The $42 million (equivalent to $81.8 million in 2016 dollars)[7] loan and financing agreement for the private portion of the convention center project was announced in late July. It was scheduled to be signed in August,[94] but last-minute concerns from the Federal Home Loan Bank of Seattle, charged with supervision of Westside, led to a breakdown in negotiations.[95] By the end of the month, Westside's stock had fallen as the bank announced a deficit of $29.5 million. Further, the bank needed additional assistance from the Federal Home Loan Bank to continue their commitment in the convention center project.[96][97] On August 30, the bank collapsed and was taken over by the Federal Savings and Loan Insurance Corporation (FSLIC). This left the private financing unclear days before the agreement was set to expire.[98] Negotiations between the convention center board, the state government, FSLIC, and Industrial Indemnity (a subsidiary of Xerox and primary insurers of Westside's loan) continued until a comprehensive financing agreement was reached on November 4, 1985. The agreement transferred Westside's property holdings to the convention center board for $5 million. It also reduced Industrial Indemnity's financial stake to $12 million, and appropriated $3.5 million to FSLIC after the planned sale of the McKay Hotel.[99] The state government agreed to buy the rest of the convention center property for $8.5 million (equivalent to $16.5 million in 2016 dollars).[7][100]

Construction and early years

Despite the ongoing negotiations to secure private financing, Paschen Contractors was awarded the project's $97.6 million construction contract on August 27, 1985; demolition work on the site began on September 17.[101][102] A ceremonial groundbreaking was held on September 19 featuring speeches by Governor Booth Gardner and Mayor Royer.[103] During construction, sections of Interstate 5 were closed or narrowed during nights and weekends, along with long-term closures of various ramps and the 8th Avenue overpass.[104][105]
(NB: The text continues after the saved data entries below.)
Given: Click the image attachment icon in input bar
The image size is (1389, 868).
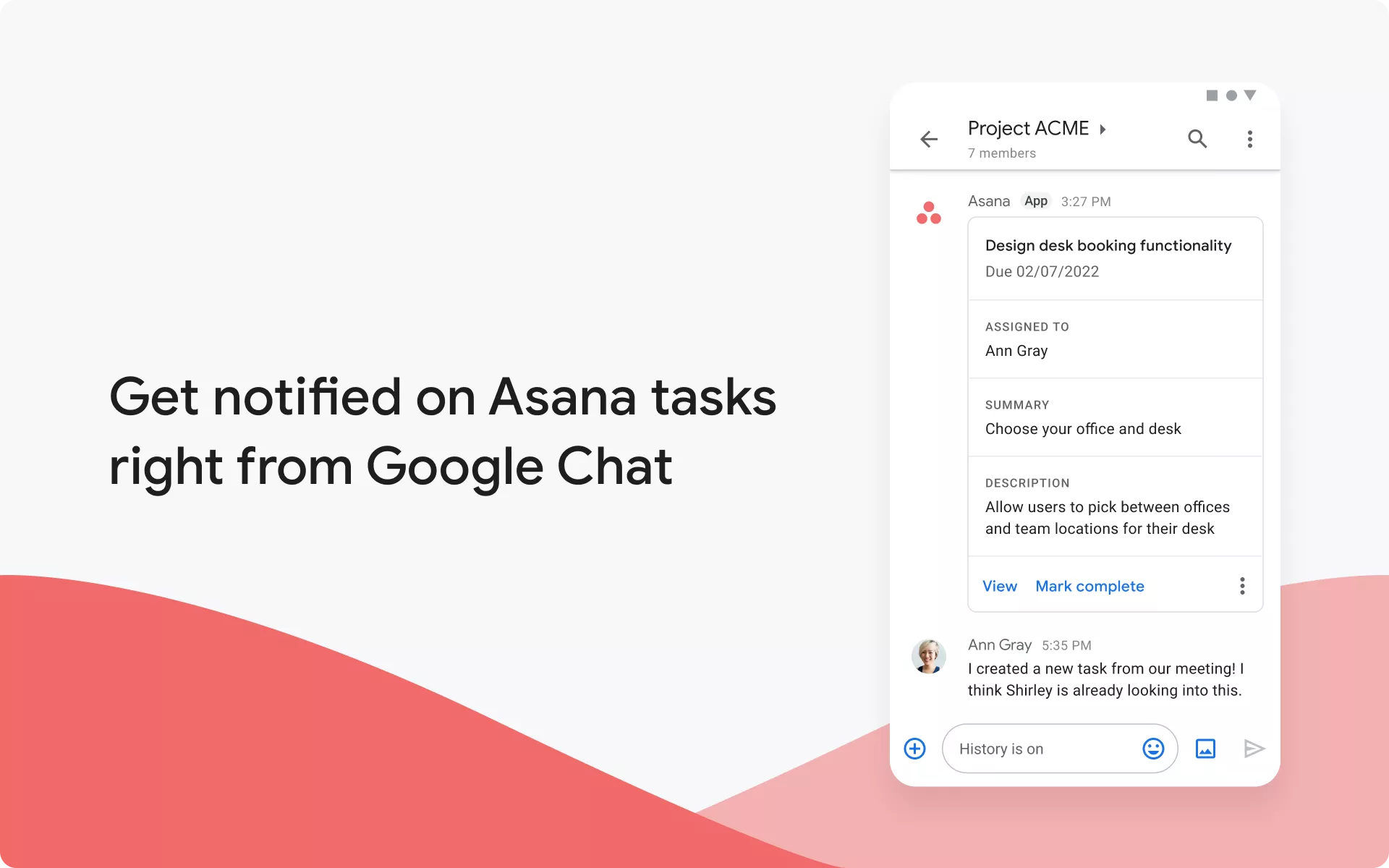Looking at the screenshot, I should 1207,749.
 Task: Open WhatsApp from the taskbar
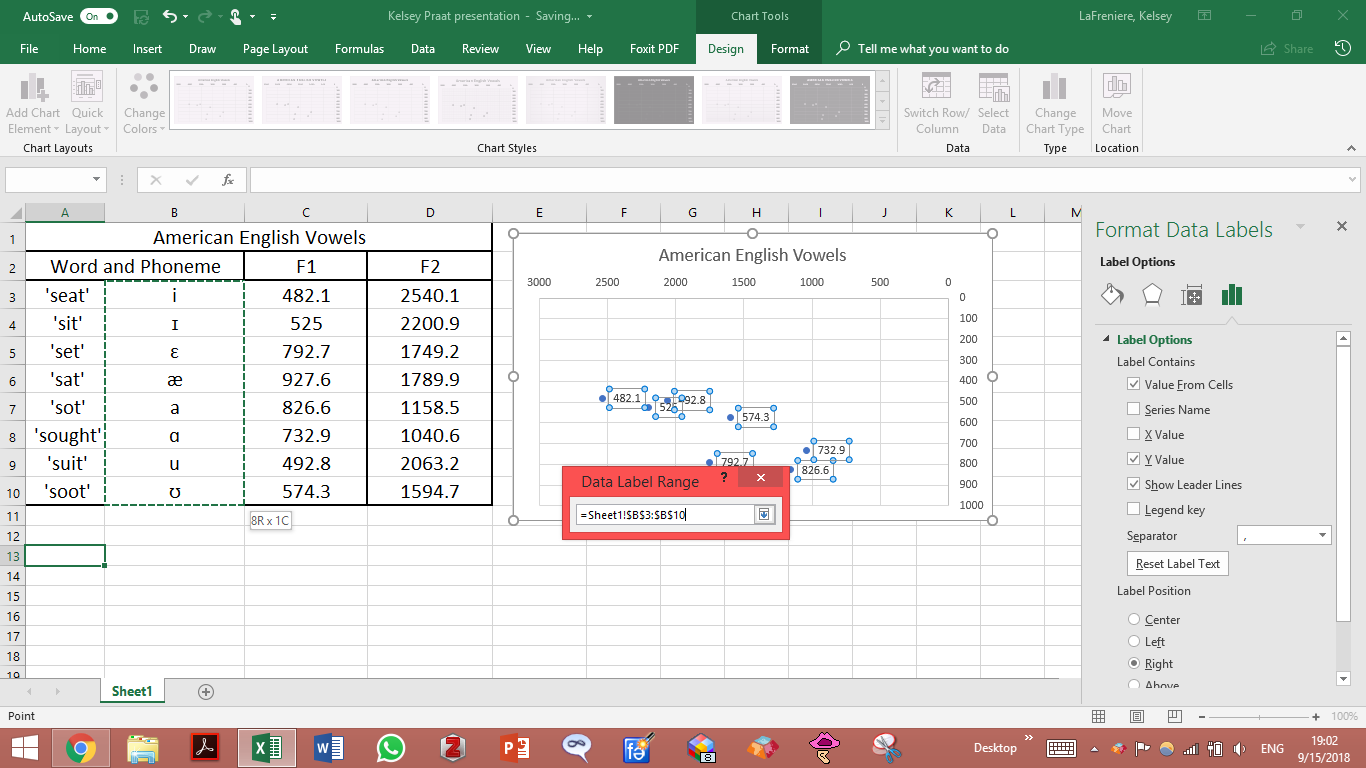click(x=390, y=747)
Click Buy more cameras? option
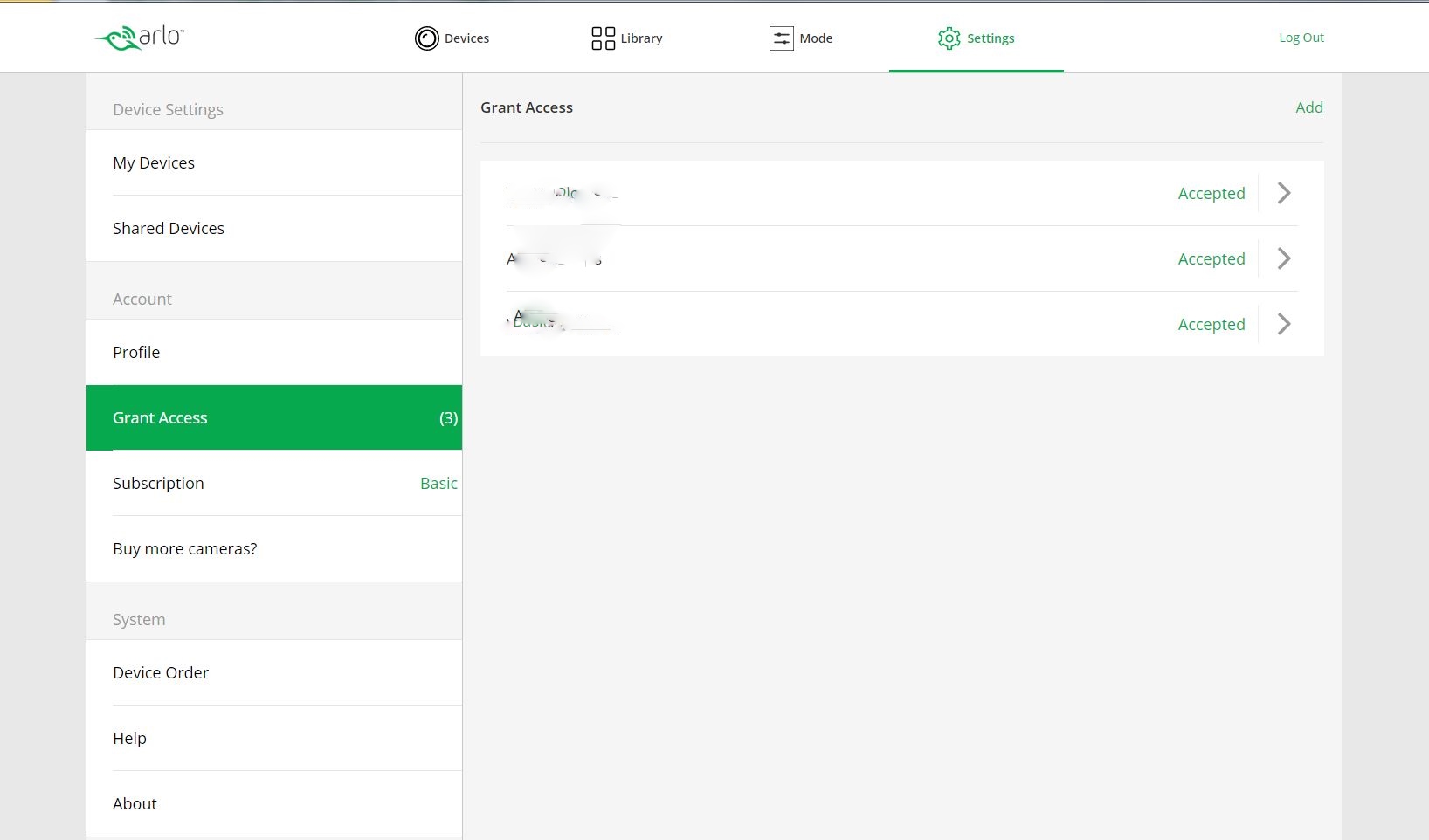Viewport: 1429px width, 840px height. tap(185, 549)
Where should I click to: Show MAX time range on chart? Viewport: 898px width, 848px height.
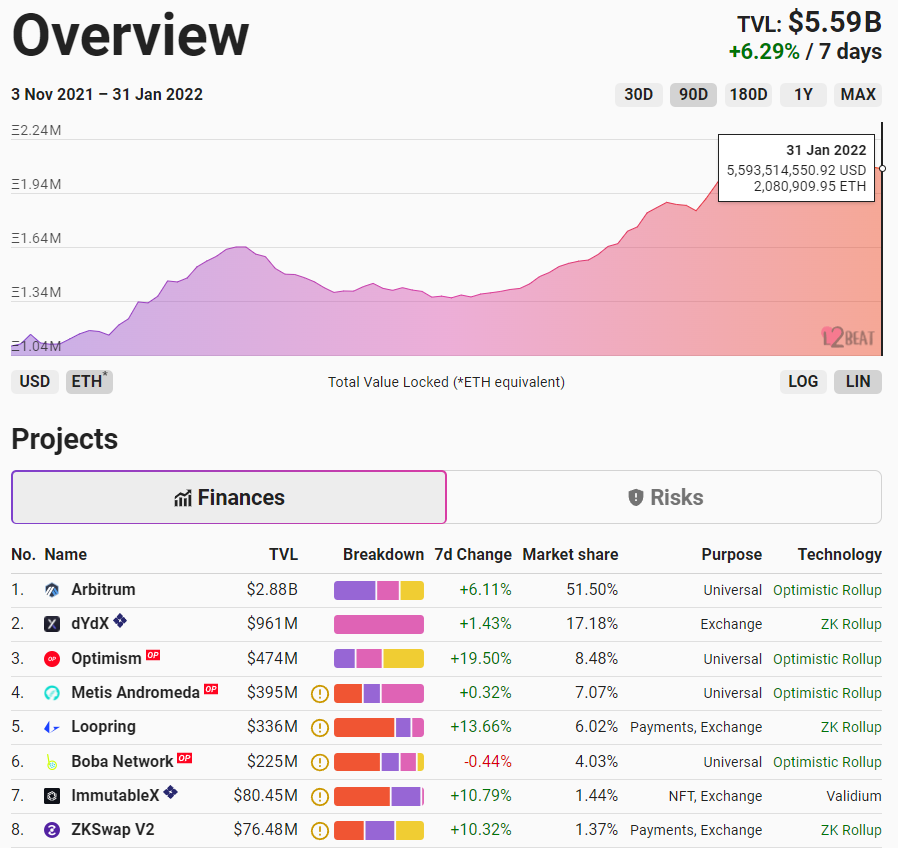pyautogui.click(x=858, y=95)
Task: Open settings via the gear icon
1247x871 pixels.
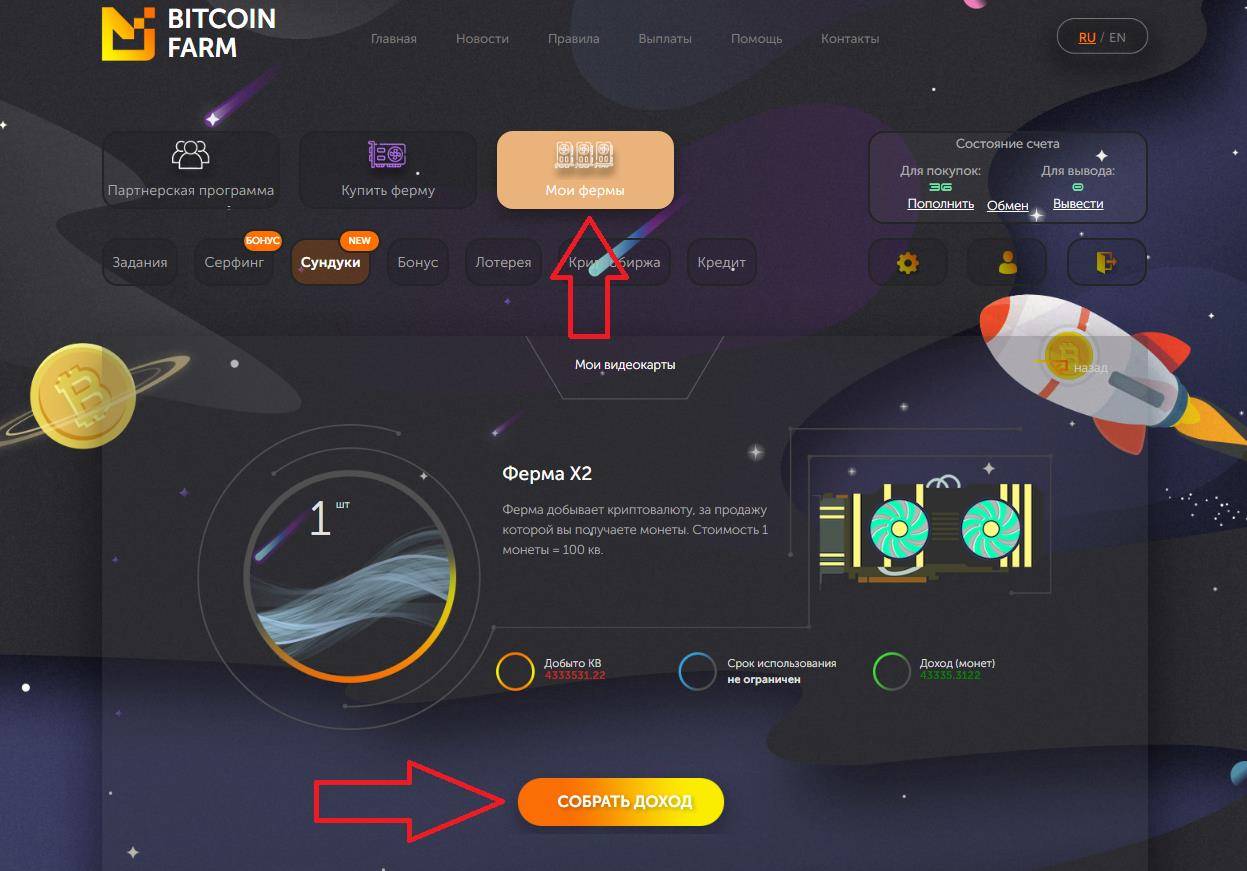Action: coord(907,263)
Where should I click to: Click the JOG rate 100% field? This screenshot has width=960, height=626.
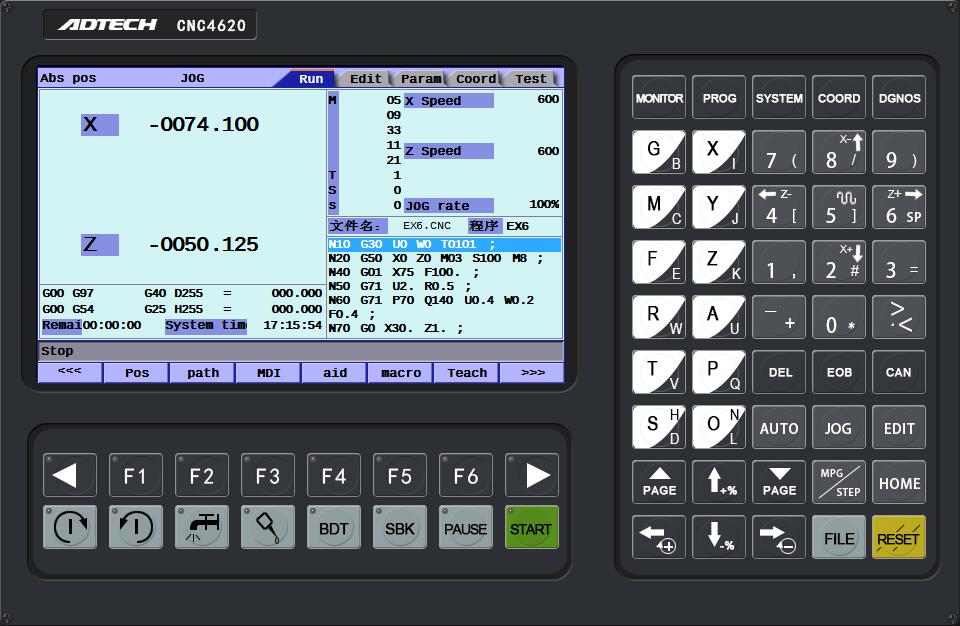click(482, 205)
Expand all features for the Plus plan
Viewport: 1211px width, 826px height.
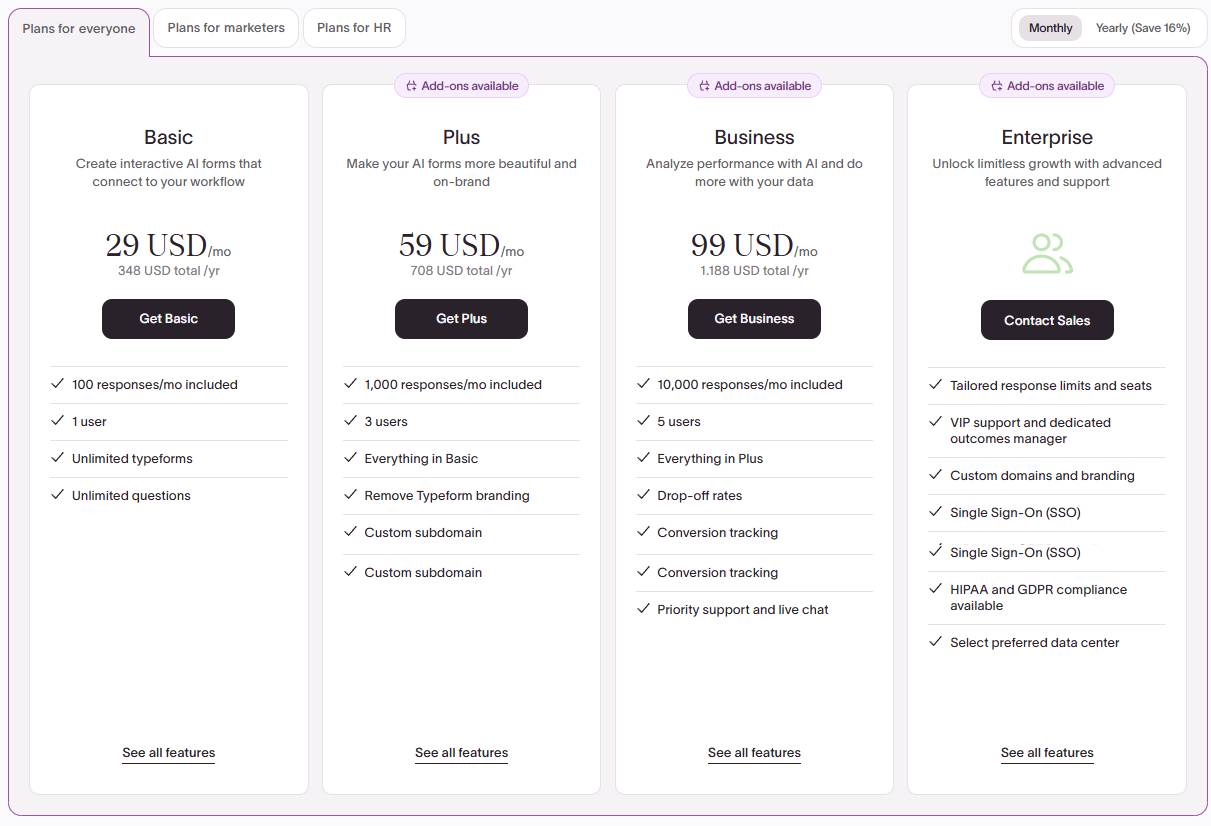click(461, 752)
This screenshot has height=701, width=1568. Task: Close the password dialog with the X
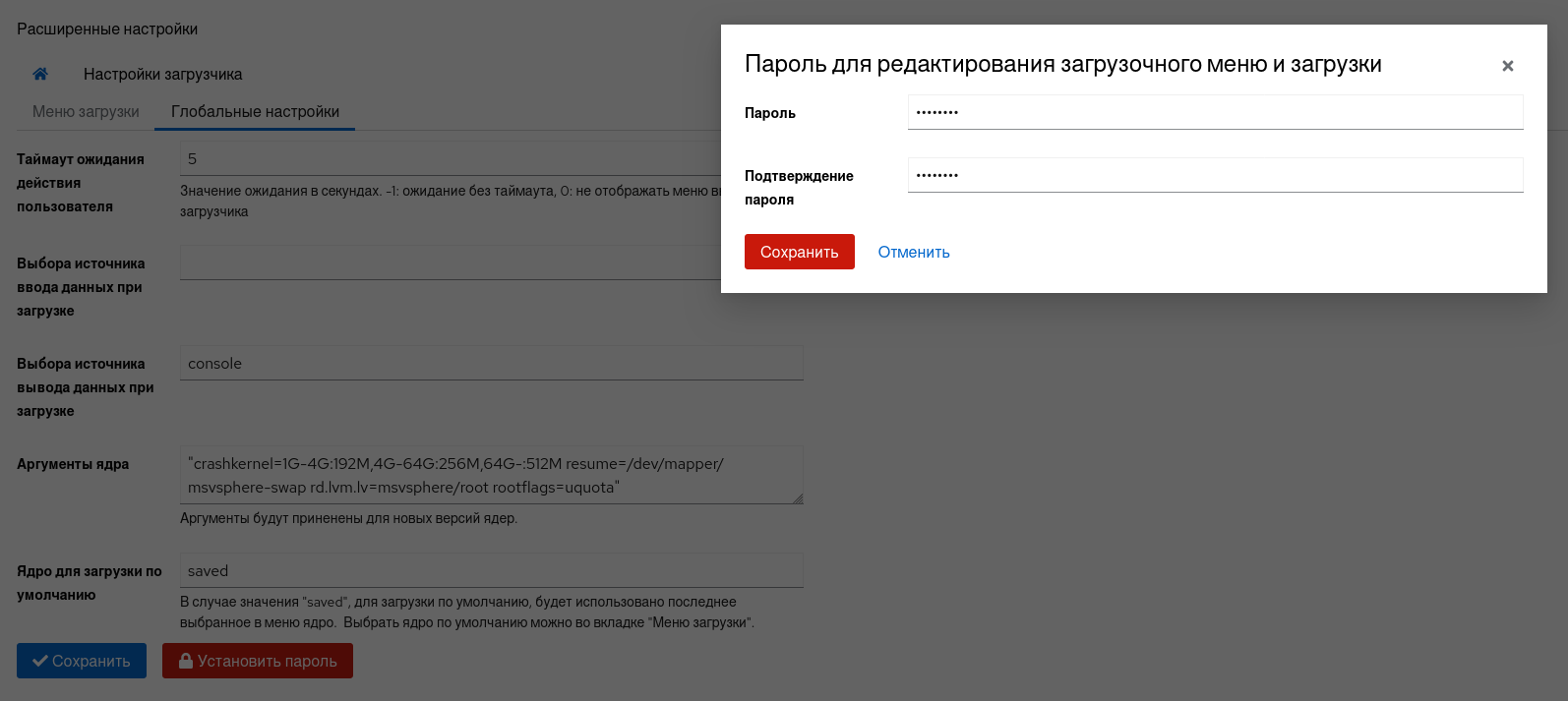tap(1507, 66)
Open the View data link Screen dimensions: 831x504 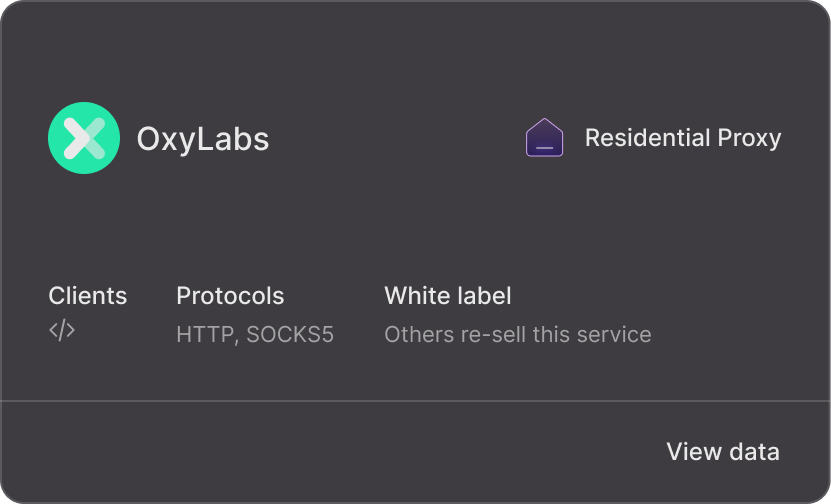click(x=723, y=452)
Construction of the building's foundation began in January 1986 followed by work on the basement level and 30 concrete columns in the median of Interstate 5.[101] The contractor halted work for a week in June after a portion of the project's liability insurance coverage expired and a new insurer was sought.[106] Construction resumed in time for the state department of transportation's July deadline for the start of steel erection.[107][108] The erection of 22 steel trusses over Interstate 5 began in late July and was completed by November, while the final steel beam was installed in May 1987.[101][109] The project used 19,500 short tons (17,700 t) of steel—more than that of the 76-story Columbia Center— lifted into place by a 450-short-ton (410 t) crane.[101][110] Steelwork fell behind schedule in late August because of a shortage in steel caused by the federal seizure of imported Taiwanese and Japanese steel later found to have cracked joints in need of repair.[111][112]

The final piece of the project's private financing was secured in September 1986. Contractors Paschen and Tishman Midwest signed a tentative agreement to purchase and renovate the Eagles and McKay buildings for $42.5 million.[113][114] Governor Gardner proposed an additional round of state bonds in place of the Paschen–Tishman agreement to retain state control of the project, at a cost of $49.4 million.[115] In March 1988, the state legislature approved a $58 million bond package to complete construction of the convention center and buy and renovate the nearby Eagles Building.[116][117]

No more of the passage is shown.